The fact that tutoring apps are likely to be using similar foundational AI technologies has leveled the playing field for foreign players, which can overcome language and cultural barriers by summoning AI to study user behavior. As Eugene Wei wrote in his canonical analysis of TikTok’s global success,”[A] machine learning algorithm significantly responsive and accurate can pierce the veil of cultural ignorance.”
The reliance on the same group of LLMs also makes it hard for these study apps to differentiate solely on the quality of their answers. Some of the legacy players, like Zuoyebang and Photomath, can use a combination of generative AI and search in their extensive libraries of problem sets to improve accuracy.
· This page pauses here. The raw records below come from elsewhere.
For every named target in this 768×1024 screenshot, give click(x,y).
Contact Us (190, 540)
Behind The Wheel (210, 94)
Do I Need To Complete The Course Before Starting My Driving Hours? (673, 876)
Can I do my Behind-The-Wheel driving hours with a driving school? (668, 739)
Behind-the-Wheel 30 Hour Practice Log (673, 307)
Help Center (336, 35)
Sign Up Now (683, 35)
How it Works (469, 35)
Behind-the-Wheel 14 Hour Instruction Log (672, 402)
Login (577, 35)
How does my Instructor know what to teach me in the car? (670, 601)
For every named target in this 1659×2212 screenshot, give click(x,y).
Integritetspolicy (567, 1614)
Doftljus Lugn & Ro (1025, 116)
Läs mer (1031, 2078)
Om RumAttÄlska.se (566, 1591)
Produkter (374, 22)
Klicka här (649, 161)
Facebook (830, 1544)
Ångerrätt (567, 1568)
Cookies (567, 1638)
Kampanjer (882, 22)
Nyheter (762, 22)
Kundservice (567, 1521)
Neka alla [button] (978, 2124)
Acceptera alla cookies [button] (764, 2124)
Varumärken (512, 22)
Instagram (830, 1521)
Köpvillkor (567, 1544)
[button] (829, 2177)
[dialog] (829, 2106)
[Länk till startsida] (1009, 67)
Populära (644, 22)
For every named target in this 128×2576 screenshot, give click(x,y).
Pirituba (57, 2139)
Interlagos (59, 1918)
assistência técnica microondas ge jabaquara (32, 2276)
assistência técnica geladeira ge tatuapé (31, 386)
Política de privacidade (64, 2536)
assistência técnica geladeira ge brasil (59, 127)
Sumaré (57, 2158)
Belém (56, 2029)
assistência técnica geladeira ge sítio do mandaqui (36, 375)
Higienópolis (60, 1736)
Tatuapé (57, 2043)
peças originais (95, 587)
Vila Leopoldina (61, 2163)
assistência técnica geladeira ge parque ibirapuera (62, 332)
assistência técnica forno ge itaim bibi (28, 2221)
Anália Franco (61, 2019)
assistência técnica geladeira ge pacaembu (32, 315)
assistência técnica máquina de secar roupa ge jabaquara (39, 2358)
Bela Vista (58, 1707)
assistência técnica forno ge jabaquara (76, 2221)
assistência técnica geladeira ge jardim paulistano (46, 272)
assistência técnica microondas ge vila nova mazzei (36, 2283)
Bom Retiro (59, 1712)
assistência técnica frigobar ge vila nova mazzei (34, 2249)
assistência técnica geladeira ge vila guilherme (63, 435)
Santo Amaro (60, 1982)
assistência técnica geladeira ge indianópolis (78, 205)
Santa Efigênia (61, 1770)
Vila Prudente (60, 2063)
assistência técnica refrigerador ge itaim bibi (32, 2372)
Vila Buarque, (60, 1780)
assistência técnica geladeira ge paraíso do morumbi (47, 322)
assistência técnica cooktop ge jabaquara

Newcomers will need to find alternative ways to set themselves apart, like enhancing user personalization features.
“An AI agent needs to proactively engage with students and tailor its answers to individual learning needs,” said Zhou. “A raw language model isn’t a ready-to-use AI agent, so we try to differentiate by fine-tuning our AI to teach more effectively. For example, our AI bot would invite students to ask follow-up questions after presenting an answer, encouraging deeper learning rather than just letting them copy the result.”
Updated to correct text that stated AI can be used to detect essays written using AI: It cannot.